Song by Bee Gees

from the album Odessa
- Released: March 1969
- Recorded: 20 August 1968 (Atlantic Studios) November 1968 (IBC Studios)
- Length: 3:27
- Label: Polydor Atco (United States/Canada)
- Songwriter: Barry, Robin & Maurice Gibb
- Producers: Robert Stigwood, Bee Gees

= Sound of Love (song) =

"Sound of Love" is a ballad number performed by the Bee Gees, It was written by Barry, Robin & Maurice Gibb, and appeared on their album Odessa in 1969.

==Background==
It was originally recorded at Atlantic Studios, New York City on August 20, 1968, and was finished at IBC Studios, London in November of that year.
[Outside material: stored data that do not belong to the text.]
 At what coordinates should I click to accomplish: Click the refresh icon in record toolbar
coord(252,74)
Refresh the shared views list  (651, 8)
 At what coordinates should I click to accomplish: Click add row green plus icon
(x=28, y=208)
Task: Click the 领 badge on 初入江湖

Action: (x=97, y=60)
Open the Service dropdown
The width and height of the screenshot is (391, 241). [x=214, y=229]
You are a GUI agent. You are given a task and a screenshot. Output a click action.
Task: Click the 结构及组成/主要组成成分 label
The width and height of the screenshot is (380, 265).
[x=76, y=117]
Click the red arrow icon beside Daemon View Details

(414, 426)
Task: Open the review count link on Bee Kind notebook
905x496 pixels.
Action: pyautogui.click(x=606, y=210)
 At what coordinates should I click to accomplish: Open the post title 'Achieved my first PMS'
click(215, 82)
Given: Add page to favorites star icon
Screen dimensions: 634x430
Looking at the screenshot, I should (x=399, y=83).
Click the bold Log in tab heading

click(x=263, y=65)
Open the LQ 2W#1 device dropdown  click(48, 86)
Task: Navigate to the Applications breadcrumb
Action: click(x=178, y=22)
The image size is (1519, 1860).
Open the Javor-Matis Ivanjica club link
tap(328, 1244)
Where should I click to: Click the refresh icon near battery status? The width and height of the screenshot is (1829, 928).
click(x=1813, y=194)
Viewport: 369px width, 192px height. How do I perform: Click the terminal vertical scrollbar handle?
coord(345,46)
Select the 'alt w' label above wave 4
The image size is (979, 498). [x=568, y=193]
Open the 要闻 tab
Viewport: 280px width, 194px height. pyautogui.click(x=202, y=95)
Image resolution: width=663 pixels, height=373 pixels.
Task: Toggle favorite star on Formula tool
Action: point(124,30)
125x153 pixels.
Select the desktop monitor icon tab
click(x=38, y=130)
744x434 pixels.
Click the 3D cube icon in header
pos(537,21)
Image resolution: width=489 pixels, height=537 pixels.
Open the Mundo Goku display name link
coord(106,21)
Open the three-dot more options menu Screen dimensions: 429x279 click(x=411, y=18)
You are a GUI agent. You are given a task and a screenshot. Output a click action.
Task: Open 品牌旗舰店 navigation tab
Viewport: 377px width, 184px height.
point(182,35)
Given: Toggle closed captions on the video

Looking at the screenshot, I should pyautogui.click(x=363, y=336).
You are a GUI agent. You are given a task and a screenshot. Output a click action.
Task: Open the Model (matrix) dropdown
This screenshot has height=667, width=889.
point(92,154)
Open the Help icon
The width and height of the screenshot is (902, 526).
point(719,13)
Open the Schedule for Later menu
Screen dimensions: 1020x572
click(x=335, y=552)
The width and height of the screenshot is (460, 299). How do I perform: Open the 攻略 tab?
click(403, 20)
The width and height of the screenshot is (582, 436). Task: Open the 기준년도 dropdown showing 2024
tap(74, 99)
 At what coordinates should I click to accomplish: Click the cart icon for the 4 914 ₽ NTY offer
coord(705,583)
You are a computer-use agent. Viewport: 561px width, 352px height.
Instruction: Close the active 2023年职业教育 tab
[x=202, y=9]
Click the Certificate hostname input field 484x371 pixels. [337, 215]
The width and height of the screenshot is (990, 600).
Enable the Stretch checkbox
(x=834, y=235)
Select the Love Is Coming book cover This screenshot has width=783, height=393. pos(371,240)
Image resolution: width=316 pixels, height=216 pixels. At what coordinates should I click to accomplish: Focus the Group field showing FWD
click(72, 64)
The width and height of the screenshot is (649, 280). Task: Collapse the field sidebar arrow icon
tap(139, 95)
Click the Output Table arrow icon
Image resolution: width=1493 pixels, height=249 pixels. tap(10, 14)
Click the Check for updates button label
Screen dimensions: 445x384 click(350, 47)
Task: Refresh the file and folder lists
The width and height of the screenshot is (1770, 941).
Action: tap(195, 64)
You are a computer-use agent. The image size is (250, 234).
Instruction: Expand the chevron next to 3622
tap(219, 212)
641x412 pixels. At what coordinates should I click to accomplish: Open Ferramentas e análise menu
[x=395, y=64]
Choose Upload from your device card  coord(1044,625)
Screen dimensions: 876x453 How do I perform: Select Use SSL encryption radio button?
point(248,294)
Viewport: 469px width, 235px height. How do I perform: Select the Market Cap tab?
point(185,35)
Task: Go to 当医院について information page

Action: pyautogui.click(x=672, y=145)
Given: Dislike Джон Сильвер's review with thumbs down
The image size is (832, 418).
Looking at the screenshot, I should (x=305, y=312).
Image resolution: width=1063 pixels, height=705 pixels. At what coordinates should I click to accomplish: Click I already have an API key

A mix with the original vocal take appears on the Sketches for Odessa disc released with the remastered edition in 2009. The song starts with a piano introduction from Maurice Gibb, the bass and drums come in at 0:37. The orchestra was conducted by Bill Shepherd, with a powerful lead vocal from Barry Gibb.

==Personnel==
- Barry Gibb — lead vocal, guitar
- Maurice Gibb — piano, bass, guitar
- Vince Melouney — guitar
- Colin Petersen — drums
- Bill Shepherd — orchestral arrangement

==Cover versions==
- Etta James recorded this song and released on her 1970 album Etta James Sings Funk. The version was arranged by Gene Barge and produced by Barge and Ralph Bass, and James' version was released as the B-side of "When I Stop Dreaming" on Cadet Records.
- The Sandpipers recorded this song on their Come Saturday Morning album also in 1970 on A&M Records.